It is my understanding so far that in this kind of experiments like the one measuring the 4π (i.e. 720° Dirac Belt trick) rotation characteristic of 1/2 spin fermions like neutrons, two neutron beams are polarized via S-G apparatus to the same quantum spin number. The two separated polarized beams are initially in phase meaning identical in every aspect. Continuing, one of the two beams is then brought out of phase from the other by forcing it to continuous Larmor precession while the other beam is not forced to precess. The two beams are then combined together in superposition and a interference signal is obtained.
I understand that because in the one beam the neutrons are wobbling all the time (Larmor precession) most of the time the beams are never in phase and don't have all four quantum numbers identical and therefore the Pauli's exclusion principle is not violated. Therefore, most of the time a steady noise interference output signal is produced of the two neutron beams combined.
However, as these experiments show for every 4π of Larmor rotation period, the two beams get momentarily in phase and a maxima in the signal output is generated due constructive interference:
My question here is, at the points where the maxima in the interference signal are observed as shown above, meaning the two beams are monetarily in phase, do these events not violate the Pauli's exclusion principle?

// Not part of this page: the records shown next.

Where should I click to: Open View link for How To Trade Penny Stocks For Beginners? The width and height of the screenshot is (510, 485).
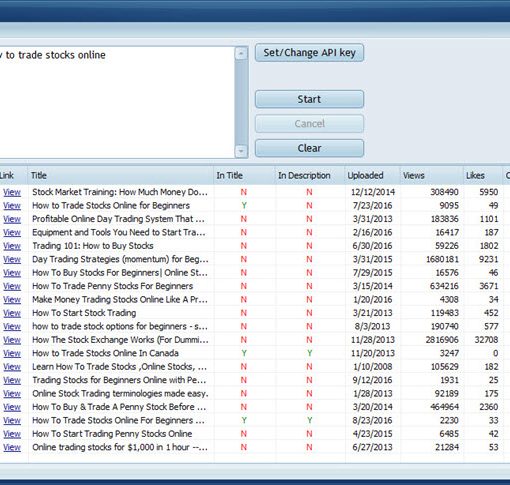click(12, 286)
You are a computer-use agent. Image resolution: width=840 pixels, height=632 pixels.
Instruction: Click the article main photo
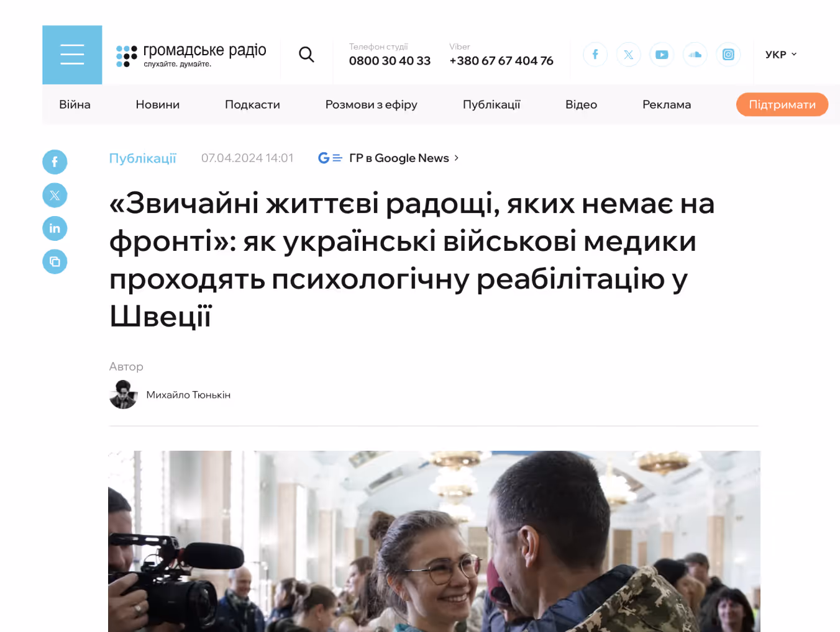[x=434, y=541]
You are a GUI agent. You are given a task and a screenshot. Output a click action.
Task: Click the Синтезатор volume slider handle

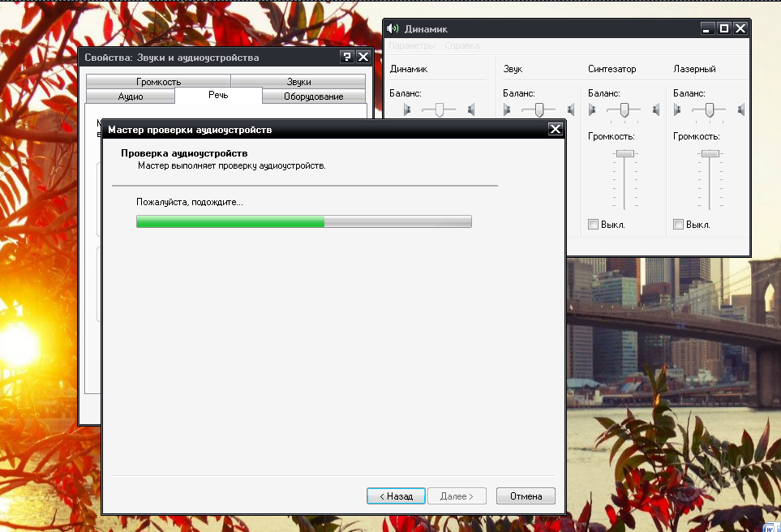pyautogui.click(x=624, y=153)
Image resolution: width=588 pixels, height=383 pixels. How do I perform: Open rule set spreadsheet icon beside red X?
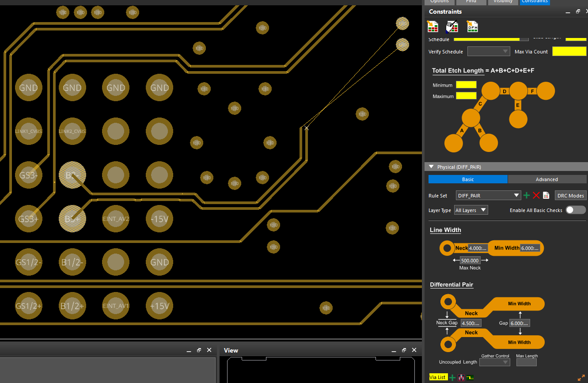click(x=546, y=196)
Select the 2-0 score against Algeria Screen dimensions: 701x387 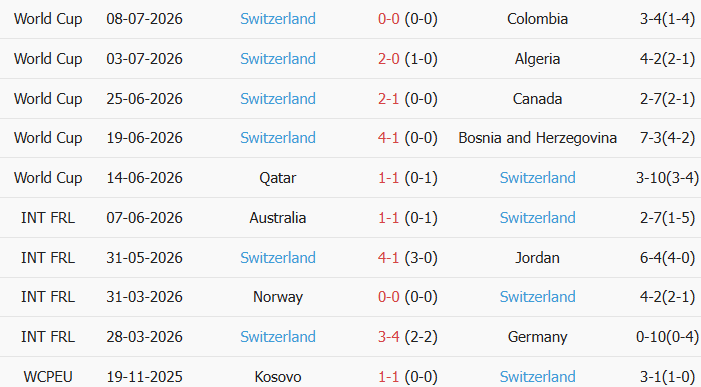pos(389,59)
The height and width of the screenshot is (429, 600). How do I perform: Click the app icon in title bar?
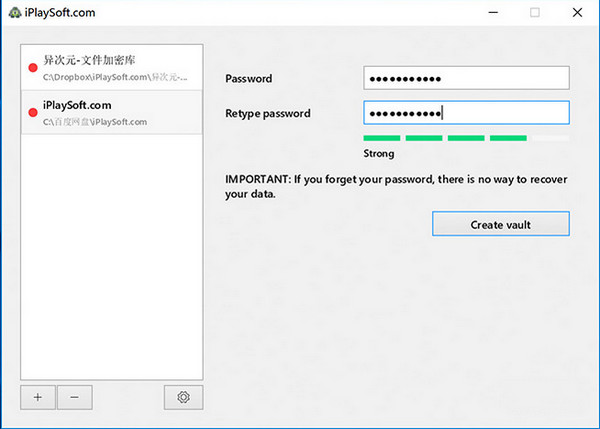pyautogui.click(x=11, y=12)
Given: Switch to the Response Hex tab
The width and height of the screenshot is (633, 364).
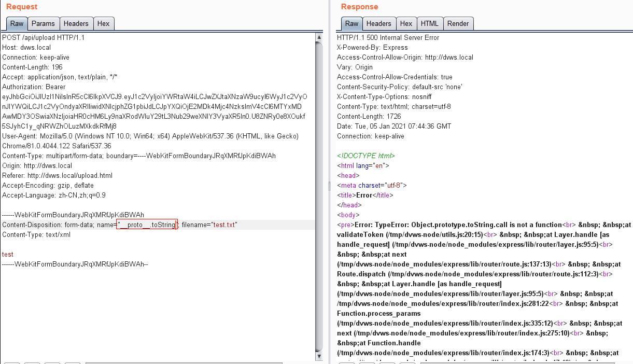Looking at the screenshot, I should click(406, 23).
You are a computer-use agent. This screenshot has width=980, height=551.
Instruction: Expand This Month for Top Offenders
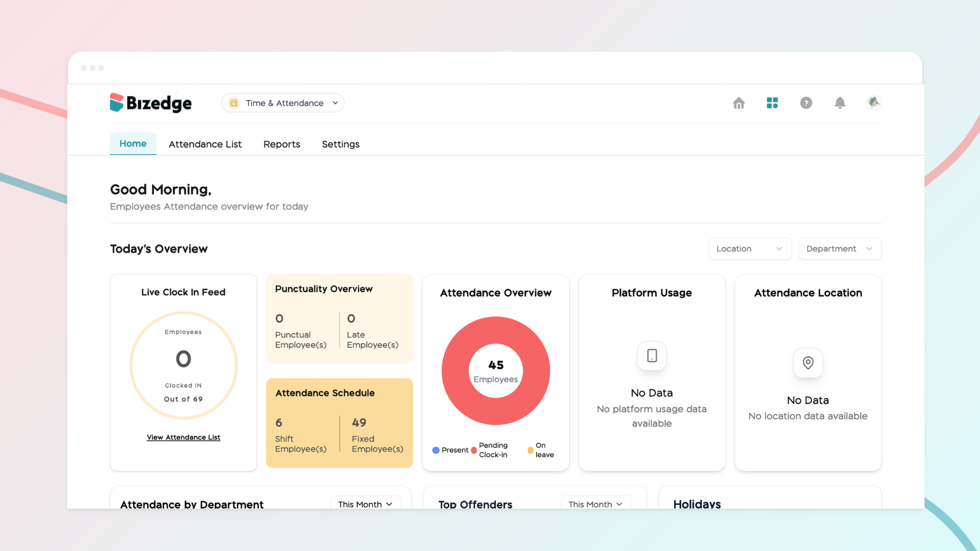pos(596,503)
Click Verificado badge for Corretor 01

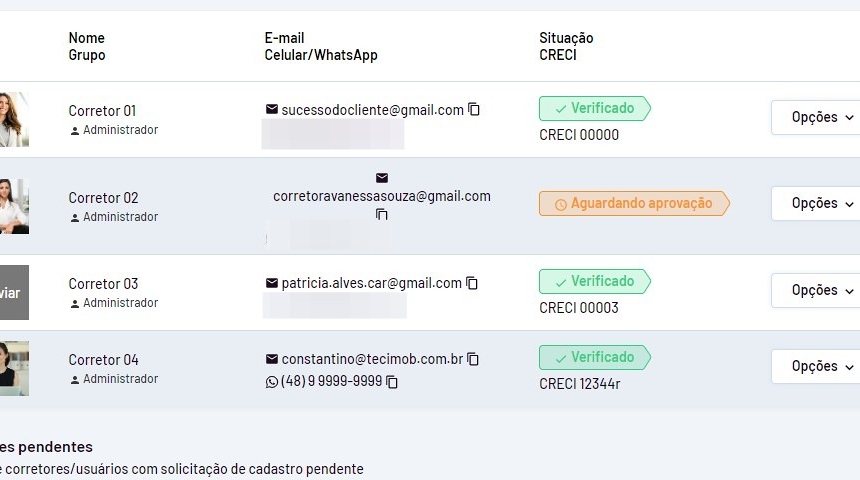coord(594,108)
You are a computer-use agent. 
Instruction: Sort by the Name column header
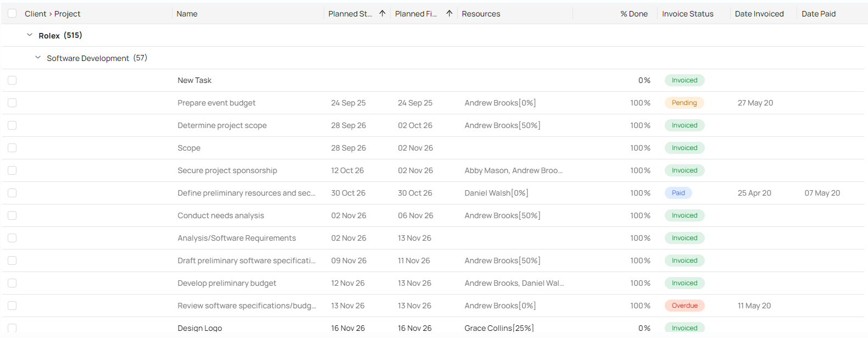(x=187, y=14)
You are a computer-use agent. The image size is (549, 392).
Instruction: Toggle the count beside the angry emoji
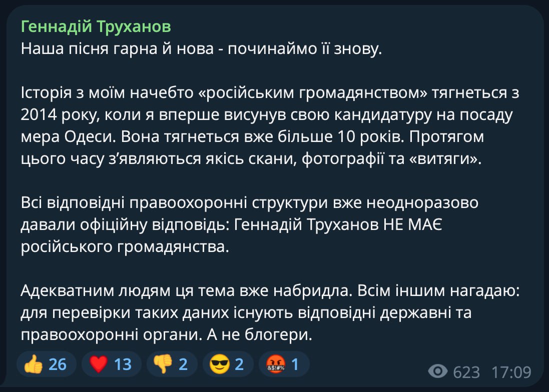295,364
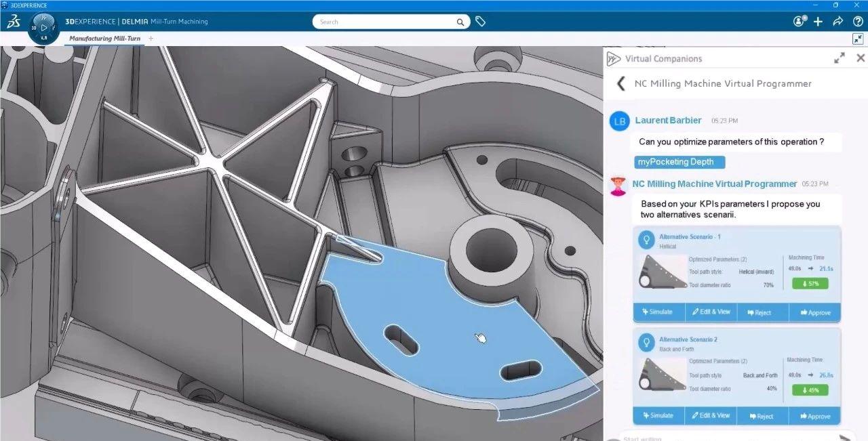The height and width of the screenshot is (441, 868).
Task: Click the plus add icon in top bar
Action: pyautogui.click(x=818, y=22)
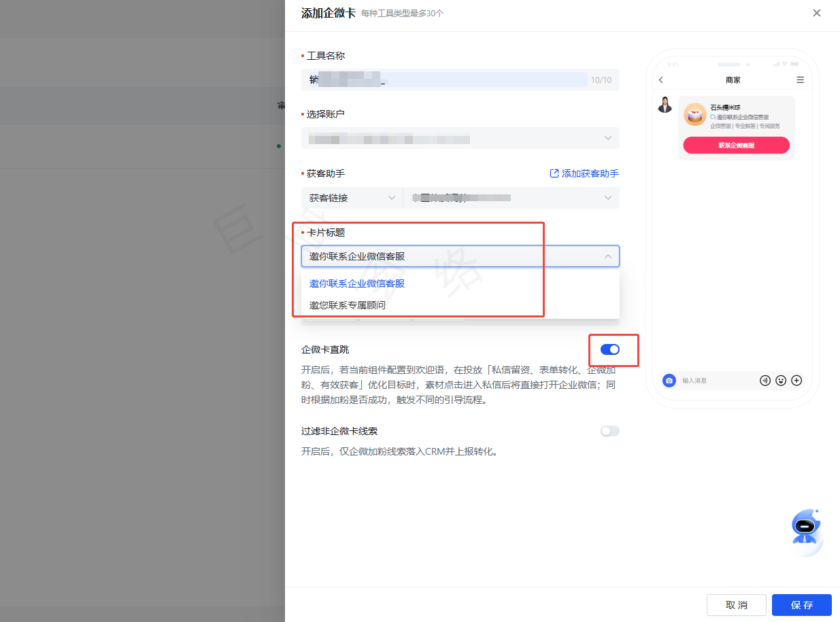Click the hamburger menu in phone preview
The height and width of the screenshot is (622, 840).
[x=800, y=80]
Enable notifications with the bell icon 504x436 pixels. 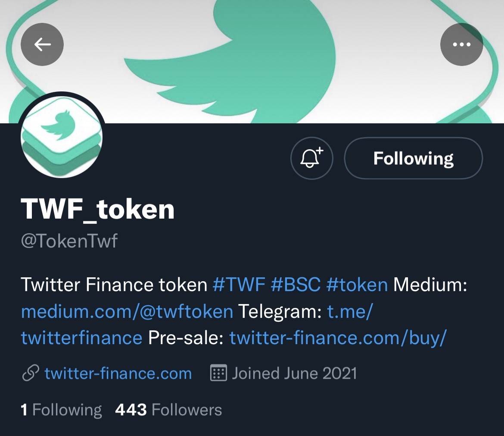click(x=312, y=158)
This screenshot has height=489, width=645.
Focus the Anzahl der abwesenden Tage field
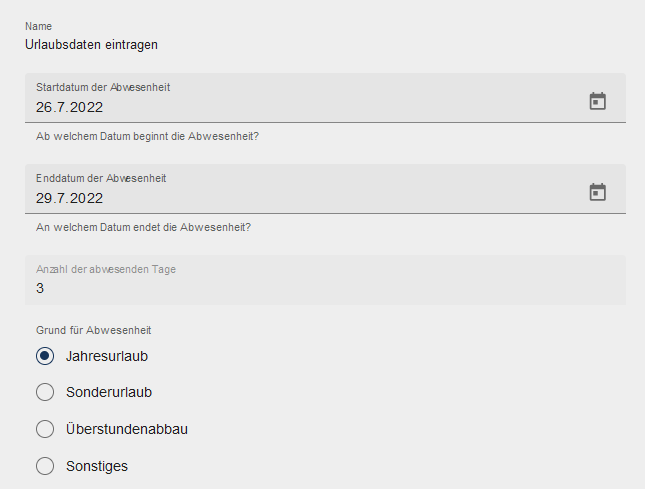point(300,289)
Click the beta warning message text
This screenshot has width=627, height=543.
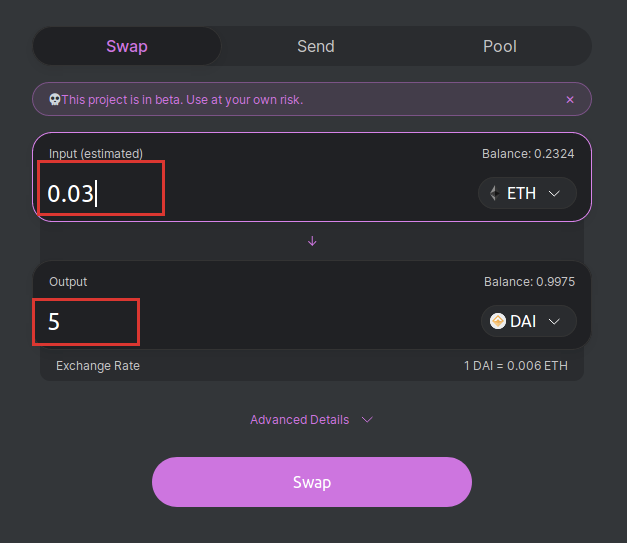[182, 100]
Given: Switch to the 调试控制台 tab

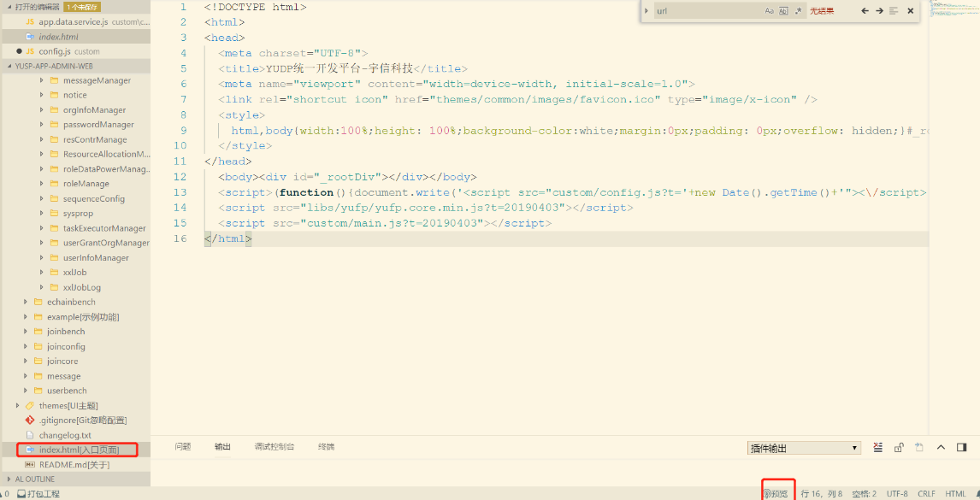Looking at the screenshot, I should click(x=274, y=446).
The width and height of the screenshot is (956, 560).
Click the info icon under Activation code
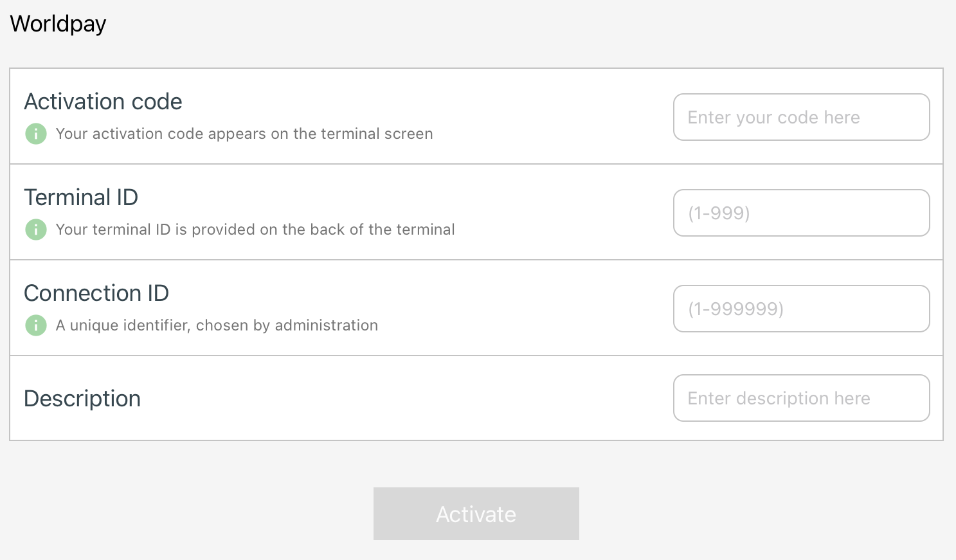[36, 134]
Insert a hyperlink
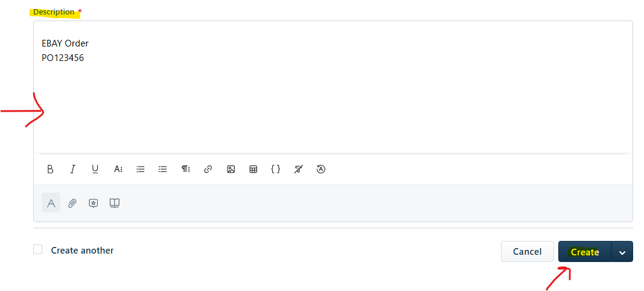The width and height of the screenshot is (644, 291). click(x=208, y=169)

The best explanation I could find so far in the literature to resolve my confusion is that mathematically this means the wavefunctions of the two combined fermions must be antisymmetric (antiparallel spin) which leads to the probability amplitude of the interference wavefunction going to a zero maxima if the two fermionic particle beams are in the same phase.
Thus according to the above interpretation IMO the signal output will be like this:
But then how can be the two beams be in phase and at the same time having a destructive interference? And most importantly, if the two neutron beams combined end up having anti parallel spin because the Pauli's exclusion principle, how then can these experiments measure the 720° rotation Dirac Belt trick characteristic of these fermions (i.e. neutrons)?
Would that not totally mess up the experiment?
I'm confused, please help.
A step by step procedure description of such an experiment example to measure the 4π phase characteristic of the neutron would be most beneficial for a general audience to understand how this measurement is carried out and therefore why the Pauli's exclusion principle is not violated in this experiment.